======== DOCUMENT SEGMENT

The thermo-hydraulic behavior of the air flow through a solar air heater is numerically simulated and then optimized by use of Taguchi method. An innovative general geometry is introduced for the rib that variation in its parameters can generate triangular, trapezoidal and rectangular geometries simultaneously. A L16 (44) orthogonal array is used to optimize the geometry factors accounts for the maximum thermal performance of the ribbed channel. Thermal performance concept includes maximization of heat transfer coefficient and minimization of friction factor. Maximization of thermal enhancement factor is taken as the criteria of optimization. At a constant flow Reynolds number of 10,000, rib relative pitch (P/H), rib relative height (e/H), rib relative tip width (a/H) and rib front projection (s) are employed as the design factors. Results show that rib pitch, rib height, rib tip width and rib front projection have the greatest influences on the thermo-hydraulic performance, respectively. A triangular rib geometry with rib height of 0.2H and P = 2H in which the rib front is normal to the flow direction (i.e. s = 0) is recognized as the optimum configuration.

================
======== DATA ENTRIES

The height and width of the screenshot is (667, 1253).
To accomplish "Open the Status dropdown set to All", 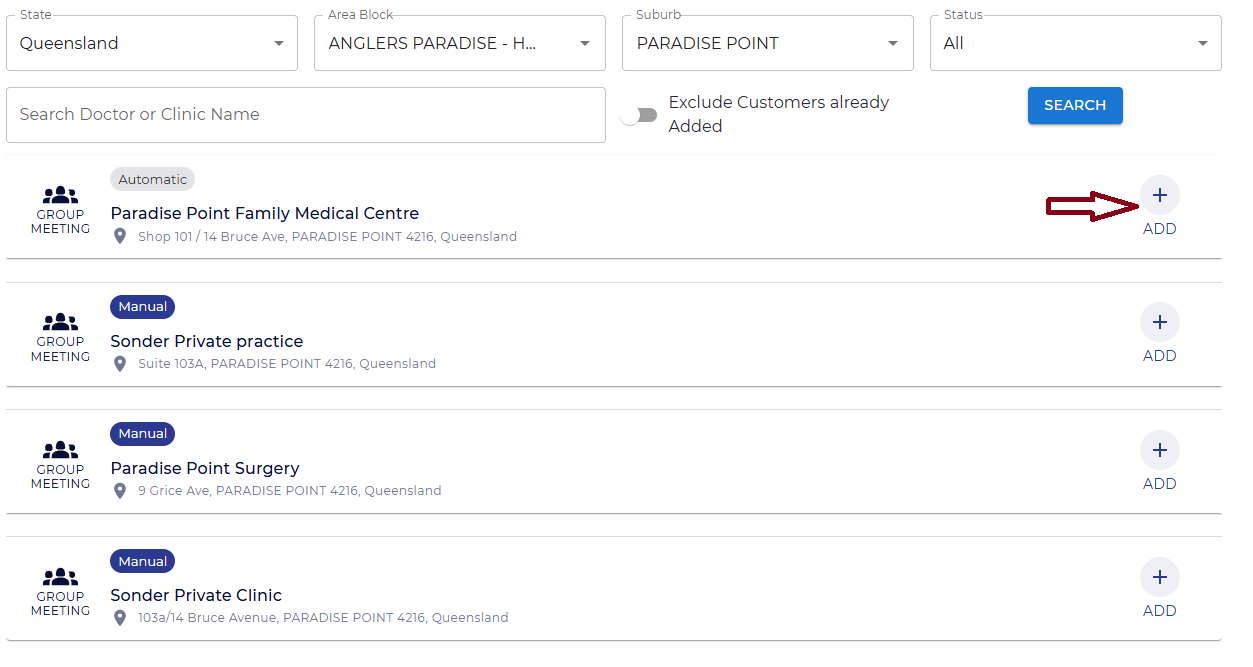I will coord(1076,43).
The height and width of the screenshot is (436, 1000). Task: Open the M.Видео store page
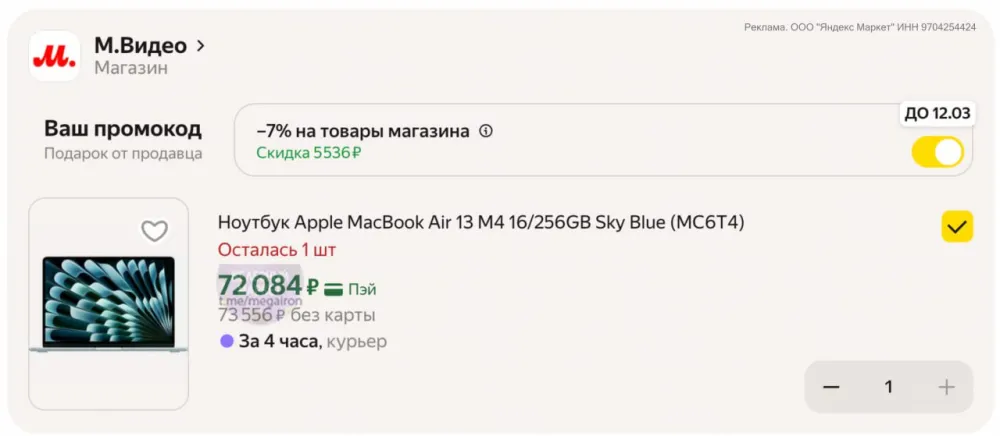140,45
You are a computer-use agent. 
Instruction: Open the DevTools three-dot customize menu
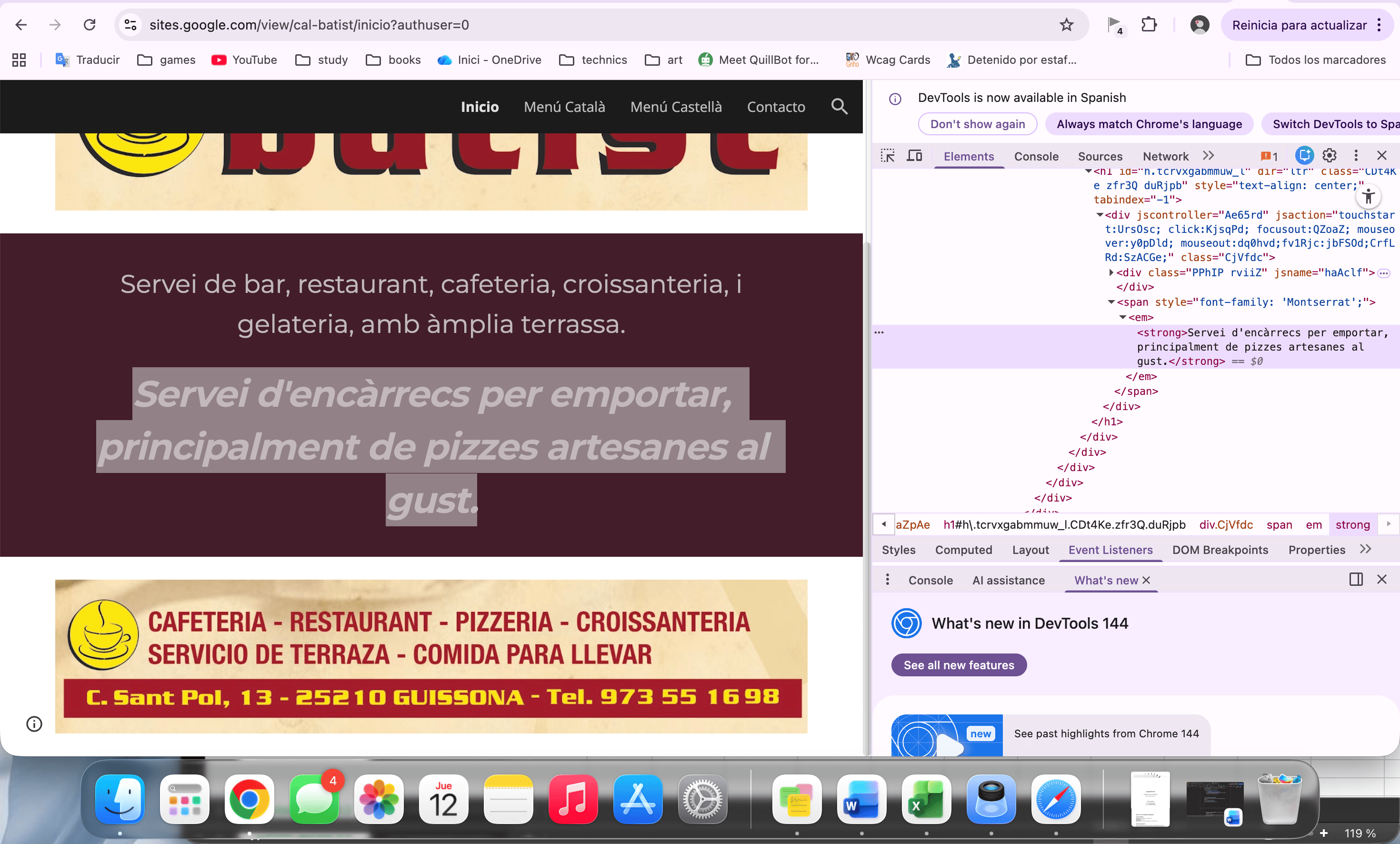pyautogui.click(x=1356, y=156)
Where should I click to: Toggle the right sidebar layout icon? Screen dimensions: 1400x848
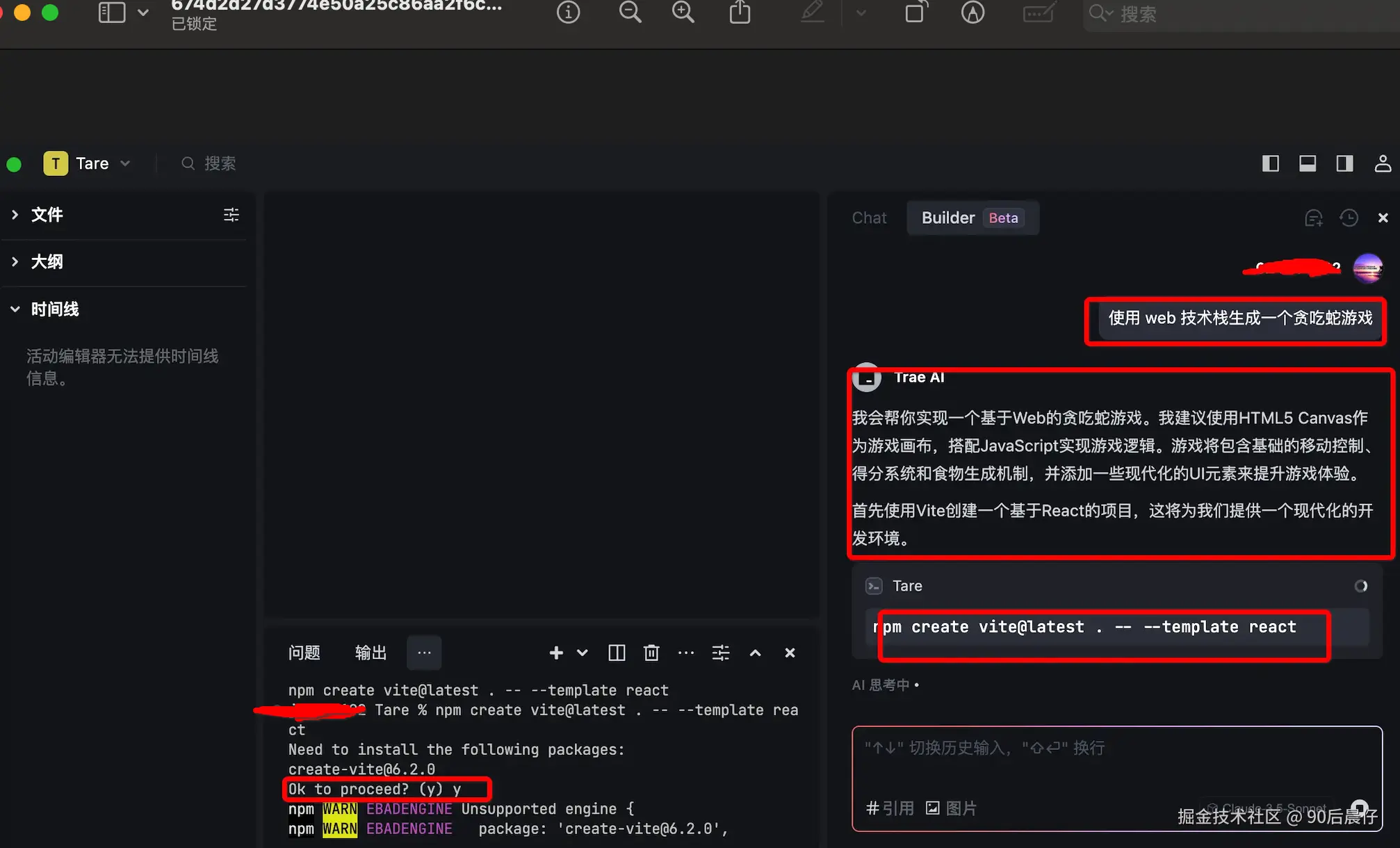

================

■ WHAT YOU WILL DO:
a: Which design factors does the solar air heater text name?
b: Rewrite the records from the line containing "You are a computer-use agent." through the end of the records, swapping "DevTools" for "Inspector" and keeping everything else the same. Leave the pictures out.

■ WRITTEN ANSWERS:
a:
rib relative pitch (P/H)
rib relative height (e/H)
rib relative tip width (a/H)
rib front projection (s)

b:
You are a computer-use agent. 
Instruction: Open the Inspector three-dot customize menu
pyautogui.click(x=1356, y=156)
Where should I click to: Toggle the right sidebar layout icon? Screen dimensions: 1400x848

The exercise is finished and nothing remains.